*Activity*:
Reproduce every entry precisely as written.

*Material shown*:

= = =

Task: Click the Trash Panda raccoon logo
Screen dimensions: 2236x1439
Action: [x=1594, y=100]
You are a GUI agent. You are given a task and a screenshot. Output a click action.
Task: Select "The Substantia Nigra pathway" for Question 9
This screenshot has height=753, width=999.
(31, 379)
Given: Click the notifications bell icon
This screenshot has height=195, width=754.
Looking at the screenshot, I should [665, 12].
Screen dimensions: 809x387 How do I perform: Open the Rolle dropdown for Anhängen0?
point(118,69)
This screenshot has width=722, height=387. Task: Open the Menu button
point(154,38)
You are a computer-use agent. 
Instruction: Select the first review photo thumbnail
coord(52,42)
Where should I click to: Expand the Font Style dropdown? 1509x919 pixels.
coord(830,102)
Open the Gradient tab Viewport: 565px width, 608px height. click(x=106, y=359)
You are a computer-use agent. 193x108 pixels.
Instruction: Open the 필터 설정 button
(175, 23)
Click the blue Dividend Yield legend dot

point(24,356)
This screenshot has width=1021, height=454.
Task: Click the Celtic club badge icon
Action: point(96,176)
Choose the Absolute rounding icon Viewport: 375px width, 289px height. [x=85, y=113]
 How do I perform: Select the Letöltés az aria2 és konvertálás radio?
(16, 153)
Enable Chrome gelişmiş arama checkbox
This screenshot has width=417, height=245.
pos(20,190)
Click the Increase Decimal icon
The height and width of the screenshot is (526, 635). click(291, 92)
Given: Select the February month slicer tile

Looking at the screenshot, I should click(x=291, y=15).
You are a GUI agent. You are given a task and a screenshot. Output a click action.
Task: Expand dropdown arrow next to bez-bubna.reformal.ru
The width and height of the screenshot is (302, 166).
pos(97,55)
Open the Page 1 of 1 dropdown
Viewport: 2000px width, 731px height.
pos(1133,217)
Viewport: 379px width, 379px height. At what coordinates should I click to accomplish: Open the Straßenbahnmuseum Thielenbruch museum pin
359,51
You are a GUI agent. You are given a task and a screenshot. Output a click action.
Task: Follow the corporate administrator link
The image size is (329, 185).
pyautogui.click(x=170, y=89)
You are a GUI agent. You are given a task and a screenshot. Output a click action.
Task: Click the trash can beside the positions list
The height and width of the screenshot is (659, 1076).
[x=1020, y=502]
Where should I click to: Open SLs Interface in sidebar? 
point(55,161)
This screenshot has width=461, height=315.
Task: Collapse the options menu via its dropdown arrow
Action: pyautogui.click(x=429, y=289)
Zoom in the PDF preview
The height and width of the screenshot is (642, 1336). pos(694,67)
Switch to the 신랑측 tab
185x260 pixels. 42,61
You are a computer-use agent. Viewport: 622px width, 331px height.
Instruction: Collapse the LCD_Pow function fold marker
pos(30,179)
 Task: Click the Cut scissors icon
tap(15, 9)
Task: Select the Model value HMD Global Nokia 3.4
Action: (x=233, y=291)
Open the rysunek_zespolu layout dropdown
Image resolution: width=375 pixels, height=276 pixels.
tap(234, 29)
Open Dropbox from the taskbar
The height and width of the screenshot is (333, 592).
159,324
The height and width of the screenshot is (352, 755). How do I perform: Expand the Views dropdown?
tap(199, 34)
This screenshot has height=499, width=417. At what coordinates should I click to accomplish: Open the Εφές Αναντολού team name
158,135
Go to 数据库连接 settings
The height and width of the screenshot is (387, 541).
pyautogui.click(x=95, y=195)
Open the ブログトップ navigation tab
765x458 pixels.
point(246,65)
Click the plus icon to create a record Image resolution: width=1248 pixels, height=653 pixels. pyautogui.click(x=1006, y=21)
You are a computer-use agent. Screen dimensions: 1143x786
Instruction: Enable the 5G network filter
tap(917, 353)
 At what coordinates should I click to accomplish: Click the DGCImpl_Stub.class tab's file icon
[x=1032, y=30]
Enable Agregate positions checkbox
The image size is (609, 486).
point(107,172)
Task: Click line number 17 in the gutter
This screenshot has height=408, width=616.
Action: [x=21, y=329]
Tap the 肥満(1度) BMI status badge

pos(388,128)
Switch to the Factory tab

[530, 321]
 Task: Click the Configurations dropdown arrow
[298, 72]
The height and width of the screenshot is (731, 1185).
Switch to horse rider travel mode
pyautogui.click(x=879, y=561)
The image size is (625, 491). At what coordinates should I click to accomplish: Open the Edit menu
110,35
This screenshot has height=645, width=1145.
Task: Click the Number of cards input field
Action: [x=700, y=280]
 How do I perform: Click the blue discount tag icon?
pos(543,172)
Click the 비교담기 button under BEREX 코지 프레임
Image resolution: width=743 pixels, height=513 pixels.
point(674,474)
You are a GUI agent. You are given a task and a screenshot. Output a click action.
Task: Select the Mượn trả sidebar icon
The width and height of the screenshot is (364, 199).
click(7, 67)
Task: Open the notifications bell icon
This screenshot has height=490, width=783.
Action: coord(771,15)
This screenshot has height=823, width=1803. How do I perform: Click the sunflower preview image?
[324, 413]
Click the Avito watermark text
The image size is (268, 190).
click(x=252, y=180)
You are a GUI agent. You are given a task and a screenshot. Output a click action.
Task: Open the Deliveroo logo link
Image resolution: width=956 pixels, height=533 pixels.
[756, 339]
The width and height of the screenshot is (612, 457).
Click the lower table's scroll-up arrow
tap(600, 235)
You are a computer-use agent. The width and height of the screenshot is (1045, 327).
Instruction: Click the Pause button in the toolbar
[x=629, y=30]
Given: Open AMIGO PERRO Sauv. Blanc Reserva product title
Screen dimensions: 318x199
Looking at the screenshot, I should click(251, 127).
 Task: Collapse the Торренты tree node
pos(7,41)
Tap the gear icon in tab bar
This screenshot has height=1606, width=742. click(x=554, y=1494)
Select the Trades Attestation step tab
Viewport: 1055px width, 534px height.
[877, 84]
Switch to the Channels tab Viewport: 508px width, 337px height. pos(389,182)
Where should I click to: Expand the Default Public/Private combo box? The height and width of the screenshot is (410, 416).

= = =

*Result of the exercise*:
Task: Click the Trash Panda raccoon logo
Screen dimensions: 2236x1439
Action: [x=1594, y=100]
You are a GUI agent. You are given a task and a screenshot. Output a click action.
Task: Select "The Substantia Nigra pathway" for Question 9
This screenshot has height=753, width=999.
(31, 379)
Given: Click the notifications bell icon
This screenshot has height=195, width=754.
Looking at the screenshot, I should [665, 12].
Screen dimensions: 809x387 How do I perform: Open the Rolle dropdown for Anhängen0?
point(118,69)
This screenshot has width=722, height=387. Task: Open the Menu button
point(154,38)
You are a computer-use agent. 
Instruction: Select the first review photo thumbnail
coord(52,42)
Where should I click to: Expand the Font Style dropdown? 1509x919 pixels.
coord(830,102)
Open the Gradient tab Viewport: 565px width, 608px height. click(x=106, y=359)
You are a computer-use agent. 193x108 pixels.
Instruction: Open the 필터 설정 button
(175, 23)
Click the blue Dividend Yield legend dot

point(24,356)
This screenshot has width=1021, height=454.
Task: Click the Celtic club badge icon
Action: point(96,176)
Choose the Absolute rounding icon Viewport: 375px width, 289px height. [x=85, y=113]
 How do I perform: Select the Letöltés az aria2 és konvertálás radio?
(16, 153)
Enable Chrome gelişmiş arama checkbox
This screenshot has width=417, height=245.
pos(20,190)
Click the Increase Decimal icon
The height and width of the screenshot is (526, 635). click(291, 92)
Given: Select the February month slicer tile

Looking at the screenshot, I should click(x=291, y=15).
You are a GUI agent. You are given a task and a screenshot. Output a click action.
Task: Expand dropdown arrow next to bez-bubna.reformal.ru
The width and height of the screenshot is (302, 166).
pos(97,55)
Open the Page 1 of 1 dropdown
Viewport: 2000px width, 731px height.
pos(1133,217)
Viewport: 379px width, 379px height. At what coordinates should I click to accomplish: Open the Straßenbahnmuseum Thielenbruch museum pin
359,51
You are a GUI agent. You are given a task and a screenshot. Output a click action.
Task: Follow the corporate administrator link
The image size is (329, 185).
pyautogui.click(x=170, y=89)
You are a GUI agent. You are given a task and a screenshot. Output a click action.
Task: Click the trash can beside the positions list
The height and width of the screenshot is (659, 1076).
[x=1020, y=502]
Where should I click to: Open SLs Interface in sidebar? 
point(55,161)
This screenshot has width=461, height=315.
Task: Collapse the options menu via its dropdown arrow
Action: pyautogui.click(x=429, y=289)
Zoom in the PDF preview
The height and width of the screenshot is (642, 1336). pos(694,67)
Switch to the 신랑측 tab
185x260 pixels. 42,61
You are a computer-use agent. Viewport: 622px width, 331px height.
Instruction: Collapse the LCD_Pow function fold marker
pos(30,179)
 Task: Click the Cut scissors icon
tap(15, 9)
Task: Select the Model value HMD Global Nokia 3.4
Action: (x=233, y=291)
Open the rysunek_zespolu layout dropdown
Image resolution: width=375 pixels, height=276 pixels.
tap(234, 29)
Open Dropbox from the taskbar
The height and width of the screenshot is (333, 592).
159,324
The height and width of the screenshot is (352, 755). How do I perform: Expand the Views dropdown?
tap(199, 34)
This screenshot has height=499, width=417. At what coordinates should I click to accomplish: Open the Εφές Αναντολού team name
158,135
Go to 数据库连接 settings
The height and width of the screenshot is (387, 541).
pyautogui.click(x=95, y=195)
Open the ブログトップ navigation tab
765x458 pixels.
point(246,65)
Click the plus icon to create a record Image resolution: width=1248 pixels, height=653 pixels. pyautogui.click(x=1006, y=21)
You are a computer-use agent. Screen dimensions: 1143x786
Instruction: Enable the 5G network filter
tap(917, 353)
 At what coordinates should I click to accomplish: Click the DGCImpl_Stub.class tab's file icon
[x=1032, y=30]
Enable Agregate positions checkbox
The image size is (609, 486).
point(107,172)
Task: Click line number 17 in the gutter
This screenshot has height=408, width=616.
Action: [x=21, y=329]
Tap the 肥満(1度) BMI status badge

pos(388,128)
Switch to the Factory tab

[530, 321]
 Task: Click the Configurations dropdown arrow
[298, 72]
The height and width of the screenshot is (731, 1185).
Switch to horse rider travel mode
pyautogui.click(x=879, y=561)
The image size is (625, 491). At what coordinates should I click to accomplish: Open the Edit menu
110,35
This screenshot has height=645, width=1145.
Task: Click the Number of cards input field
Action: [x=700, y=280]
 How do I perform: Click the blue discount tag icon?
pos(543,172)
Click the 비교담기 button under BEREX 코지 프레임
Image resolution: width=743 pixels, height=513 pixels.
point(674,474)
You are a GUI agent. You are given a task and a screenshot. Output a click action.
Task: Select the Mượn trả sidebar icon
The width and height of the screenshot is (364, 199).
click(7, 67)
Task: Open the notifications bell icon
This screenshot has height=490, width=783.
Action: coord(771,15)
This screenshot has height=823, width=1803. How do I perform: Click the sunflower preview image?
[324, 413]
Click the Avito watermark text
The image size is (268, 190).
click(x=252, y=180)
You are a GUI agent. You are given a task and a screenshot. Output a click action.
Task: Open the Deliveroo logo link
Image resolution: width=956 pixels, height=533 pixels.
[756, 339]
The width and height of the screenshot is (612, 457).
Click the lower table's scroll-up arrow
tap(600, 235)
You are a computer-use agent. The width and height of the screenshot is (1045, 327).
Instruction: Click the Pause button in the toolbar
[x=629, y=30]
Given: Open AMIGO PERRO Sauv. Blanc Reserva product title
Screen dimensions: 318x199
Looking at the screenshot, I should click(251, 127).
 Task: Collapse the Торренты tree node
pos(7,41)
Tap the gear icon in tab bar
This screenshot has height=1606, width=742. click(x=554, y=1494)
Select the Trades Attestation step tab
Viewport: 1055px width, 534px height.
[877, 84]
Switch to the Channels tab Viewport: 508px width, 337px height. pos(389,182)
Where should I click to: Expand the Default Public/Private combo box? The height and width of the screenshot is (410, 416).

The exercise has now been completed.